Information given Block Start

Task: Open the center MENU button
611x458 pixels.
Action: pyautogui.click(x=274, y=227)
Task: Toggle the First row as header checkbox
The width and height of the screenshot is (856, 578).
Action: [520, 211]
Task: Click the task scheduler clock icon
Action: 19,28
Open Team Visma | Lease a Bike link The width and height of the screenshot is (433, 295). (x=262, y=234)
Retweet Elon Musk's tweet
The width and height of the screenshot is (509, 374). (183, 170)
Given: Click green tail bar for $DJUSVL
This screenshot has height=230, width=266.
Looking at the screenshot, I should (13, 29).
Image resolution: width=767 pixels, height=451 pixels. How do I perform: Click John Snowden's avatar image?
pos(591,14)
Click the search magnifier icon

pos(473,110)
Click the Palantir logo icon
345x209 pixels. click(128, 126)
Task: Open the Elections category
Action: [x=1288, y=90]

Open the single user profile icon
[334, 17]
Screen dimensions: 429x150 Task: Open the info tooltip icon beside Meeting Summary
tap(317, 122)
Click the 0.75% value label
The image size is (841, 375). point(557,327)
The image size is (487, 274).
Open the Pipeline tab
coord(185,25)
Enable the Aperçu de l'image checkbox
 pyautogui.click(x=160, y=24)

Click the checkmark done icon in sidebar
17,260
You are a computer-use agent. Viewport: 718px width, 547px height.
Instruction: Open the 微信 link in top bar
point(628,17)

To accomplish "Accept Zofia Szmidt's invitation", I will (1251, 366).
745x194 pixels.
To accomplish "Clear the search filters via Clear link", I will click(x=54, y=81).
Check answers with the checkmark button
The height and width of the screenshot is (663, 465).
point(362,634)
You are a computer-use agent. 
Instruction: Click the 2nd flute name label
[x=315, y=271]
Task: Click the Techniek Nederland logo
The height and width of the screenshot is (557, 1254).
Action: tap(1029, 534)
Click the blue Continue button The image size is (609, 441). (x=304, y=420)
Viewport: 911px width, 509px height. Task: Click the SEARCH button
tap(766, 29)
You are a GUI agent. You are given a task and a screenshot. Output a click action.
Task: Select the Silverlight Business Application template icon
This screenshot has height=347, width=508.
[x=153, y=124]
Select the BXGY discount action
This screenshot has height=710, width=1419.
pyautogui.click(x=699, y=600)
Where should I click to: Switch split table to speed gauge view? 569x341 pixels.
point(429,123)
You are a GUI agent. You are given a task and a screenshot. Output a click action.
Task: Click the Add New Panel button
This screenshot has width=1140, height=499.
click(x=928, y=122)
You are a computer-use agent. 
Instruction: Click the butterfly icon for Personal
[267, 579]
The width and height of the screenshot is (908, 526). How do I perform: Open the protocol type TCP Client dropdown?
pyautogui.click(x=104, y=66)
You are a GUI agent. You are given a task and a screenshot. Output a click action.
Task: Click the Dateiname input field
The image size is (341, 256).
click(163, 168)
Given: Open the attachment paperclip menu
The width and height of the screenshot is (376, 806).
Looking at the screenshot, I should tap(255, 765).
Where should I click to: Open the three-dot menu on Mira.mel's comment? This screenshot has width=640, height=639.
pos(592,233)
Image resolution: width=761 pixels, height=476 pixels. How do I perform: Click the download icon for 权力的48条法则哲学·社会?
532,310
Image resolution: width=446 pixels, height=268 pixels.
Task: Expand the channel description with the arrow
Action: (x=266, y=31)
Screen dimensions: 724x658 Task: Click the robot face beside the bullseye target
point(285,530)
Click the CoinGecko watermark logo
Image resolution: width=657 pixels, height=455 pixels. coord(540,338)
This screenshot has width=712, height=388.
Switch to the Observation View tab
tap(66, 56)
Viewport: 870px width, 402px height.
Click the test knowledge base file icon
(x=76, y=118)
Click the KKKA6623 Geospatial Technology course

Information given Block End

From the entries, copy every line in which the string "will" can be found.

- **Answer**
To accomplish "Accept Zofia Szmidt's invitation", I will (1251, 366).
To accomplish "Clear the search filters via Clear link", I will click(x=54, y=81).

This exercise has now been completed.